>> begin EXTRACTED ENTRIES

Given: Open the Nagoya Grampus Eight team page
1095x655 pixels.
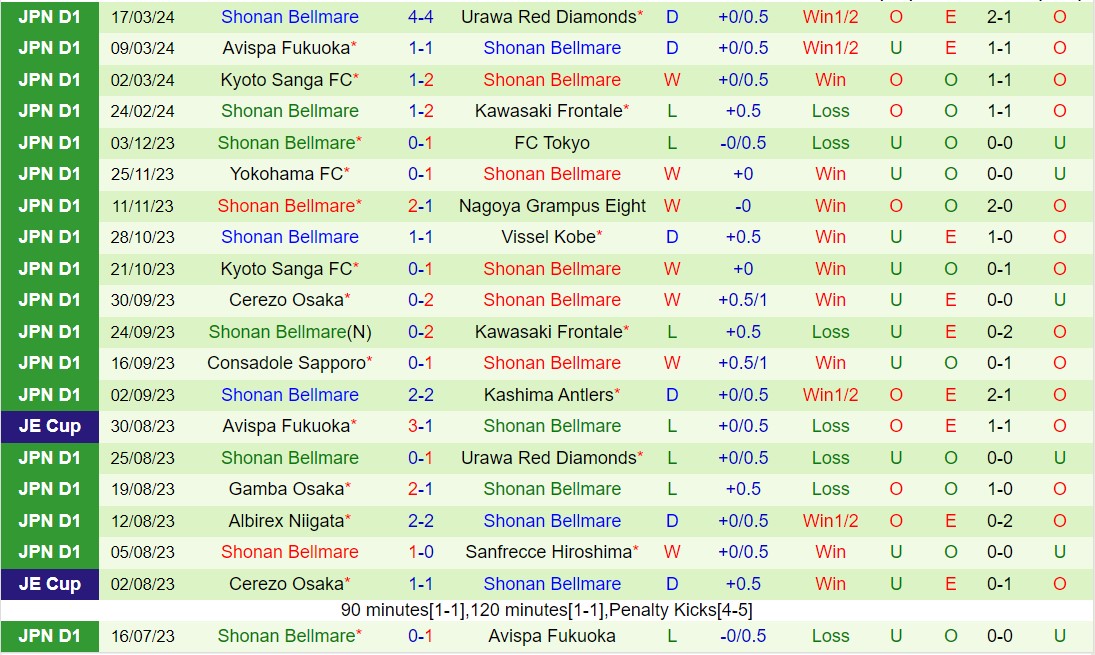Looking at the screenshot, I should tap(552, 206).
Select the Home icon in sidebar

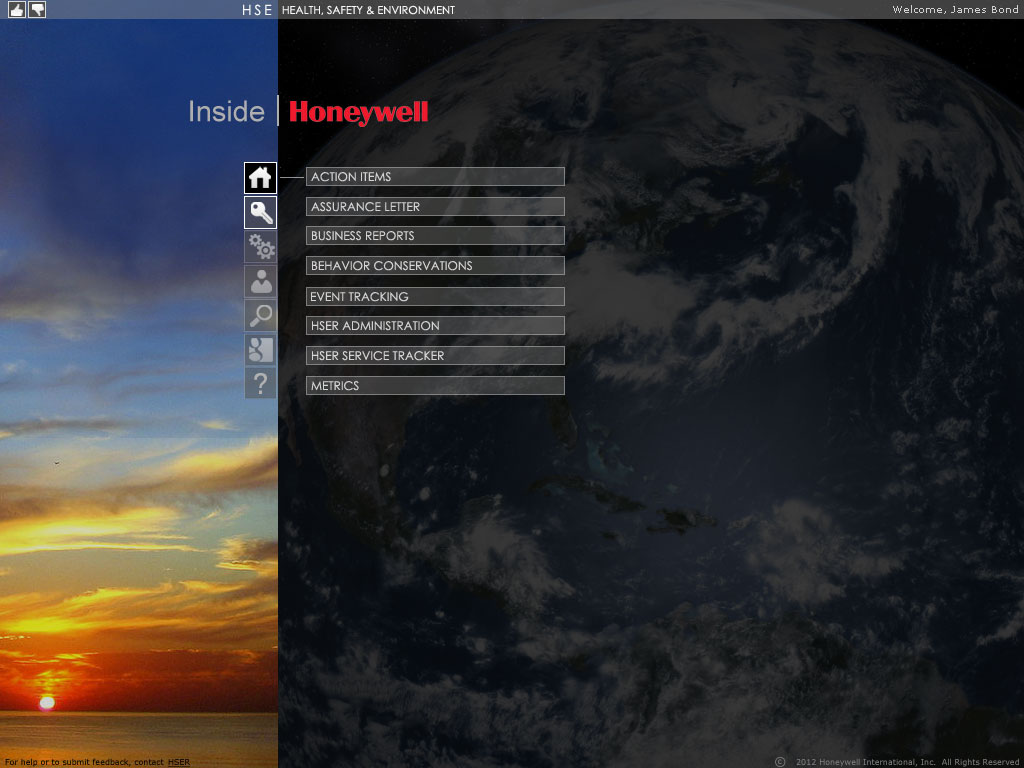260,178
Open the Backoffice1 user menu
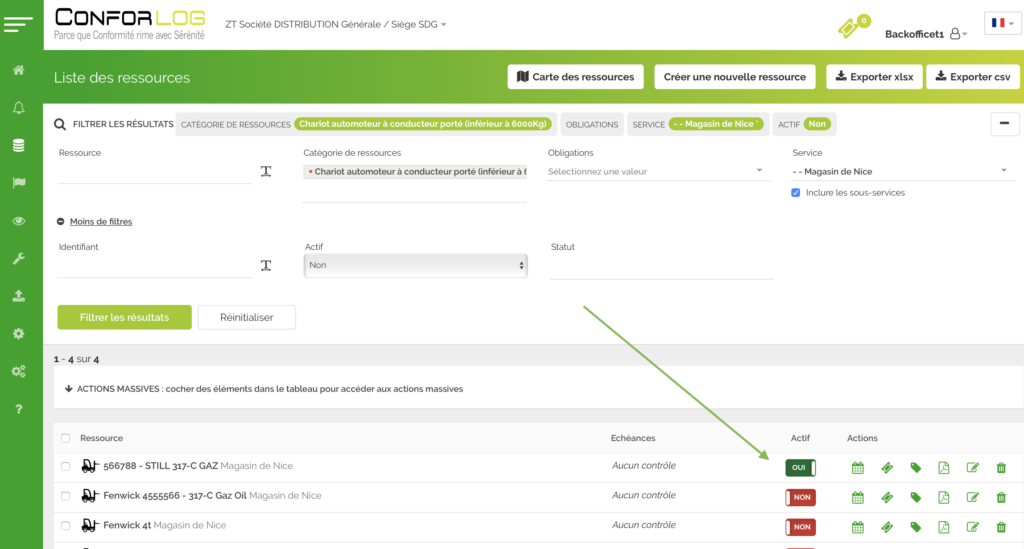Image resolution: width=1024 pixels, height=549 pixels. coord(926,34)
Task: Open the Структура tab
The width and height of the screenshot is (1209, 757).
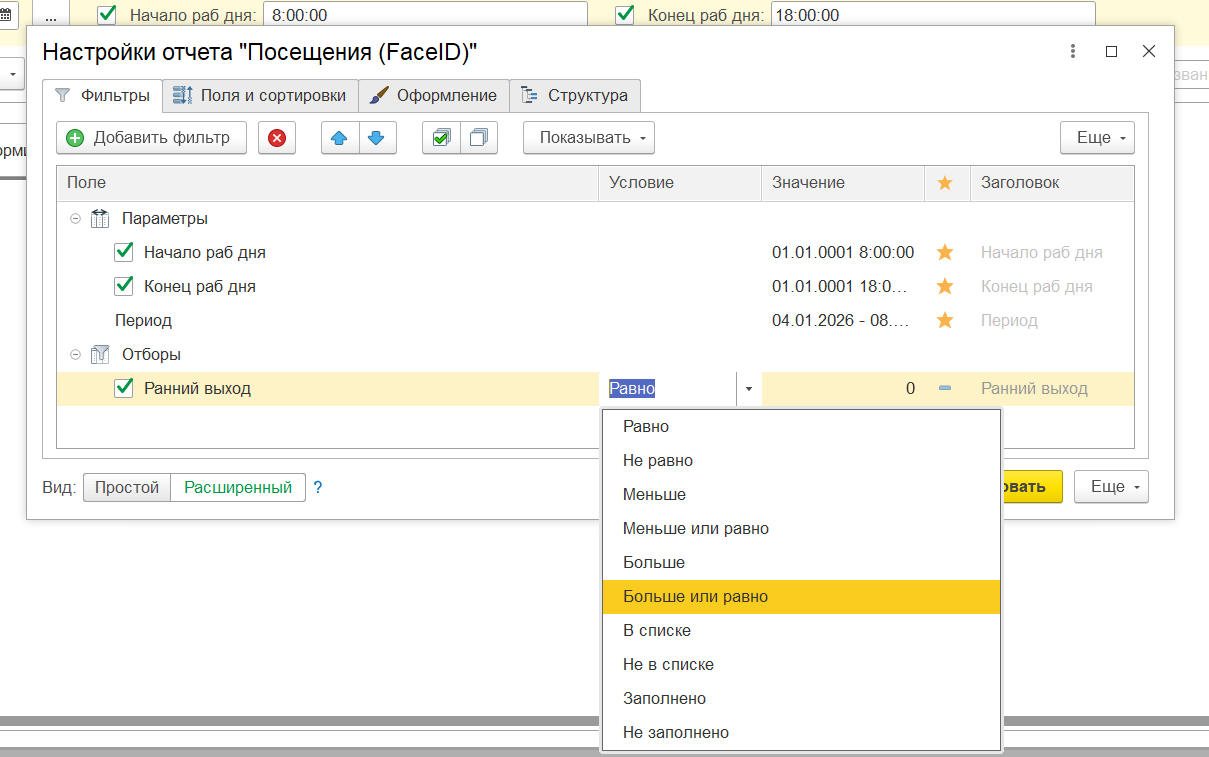Action: click(575, 96)
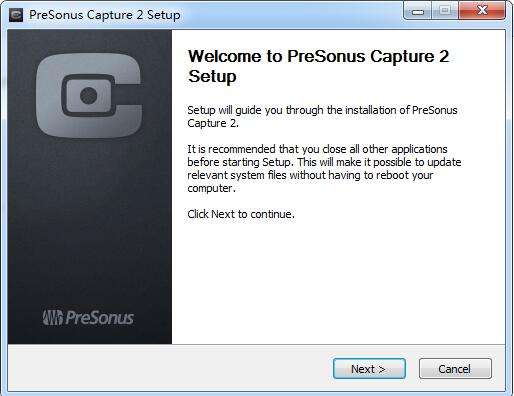Click the PreSonus waveform emblem
514x396 pixels.
[52, 317]
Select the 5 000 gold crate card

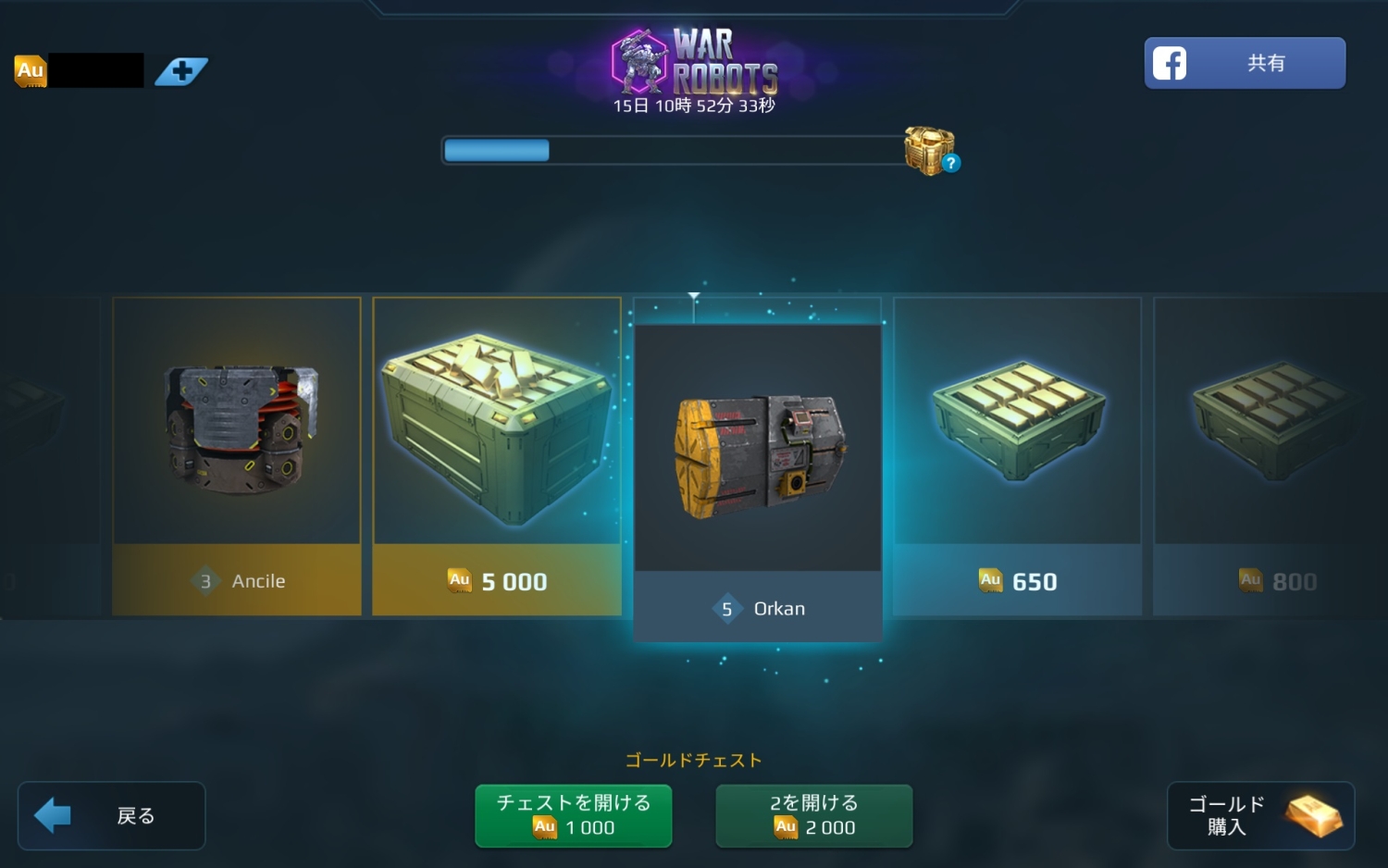point(497,456)
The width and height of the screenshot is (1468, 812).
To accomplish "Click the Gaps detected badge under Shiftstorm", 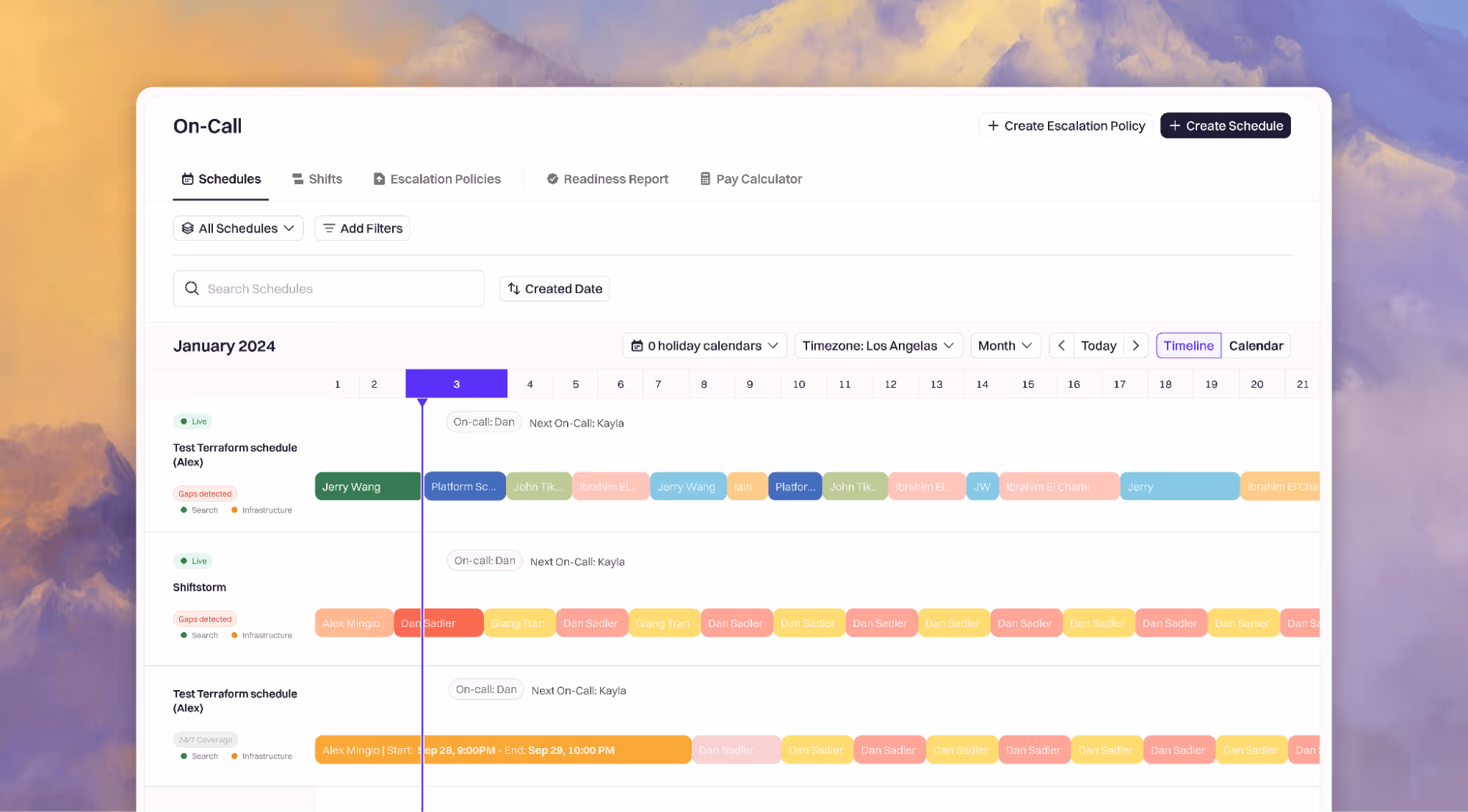I will coord(205,619).
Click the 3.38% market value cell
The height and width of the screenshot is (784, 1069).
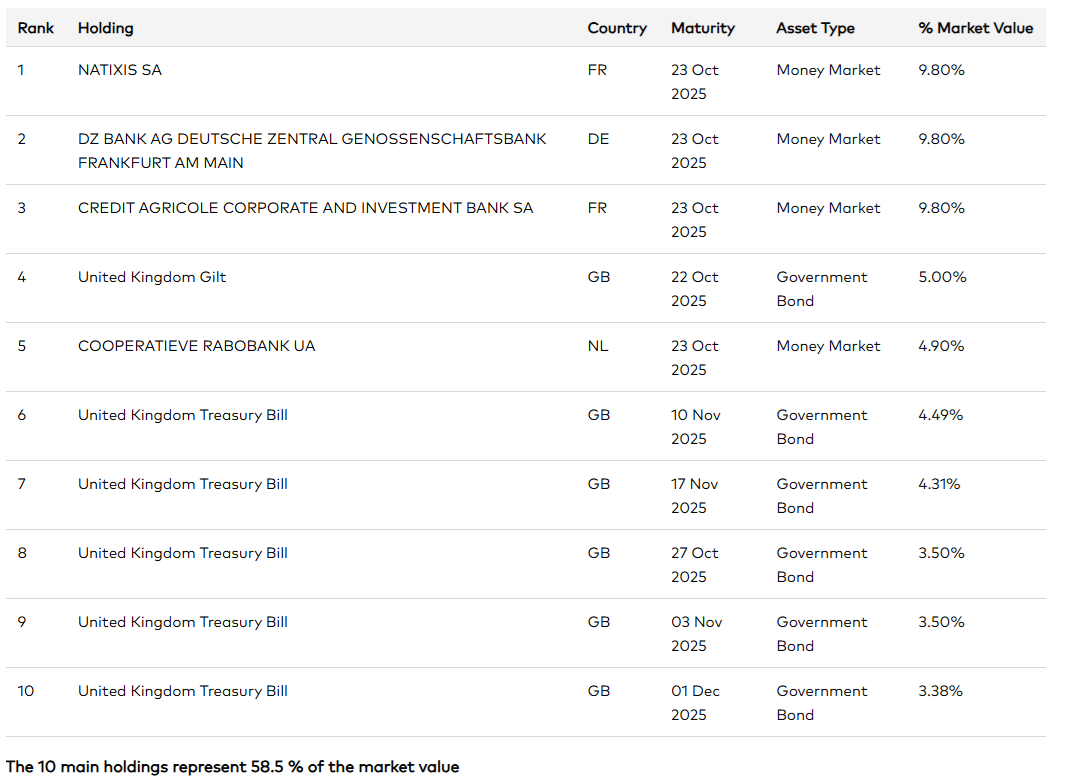tap(940, 691)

>> end EXTRACTED ENTRIES

# WHAT YOU HAVE TO DO
Extract the lines of the entries above, copied verbatim, from the line that contains "Open the Backoffice1 user menu" down to the line that contains "point(497,456)", with both of those lines included. Do not include the pictures in your answer.

# RESULT OF THE TASK
Open the Backoffice1 user menu
Image resolution: width=1024 pixels, height=549 pixels. coord(926,34)
Task: Open the Структура tab
The width and height of the screenshot is (1209, 757).
Action: click(575, 96)
Click the PreSonus waveform emblem
514x396 pixels.
[52, 317]
Select the 5 000 gold crate card

point(497,456)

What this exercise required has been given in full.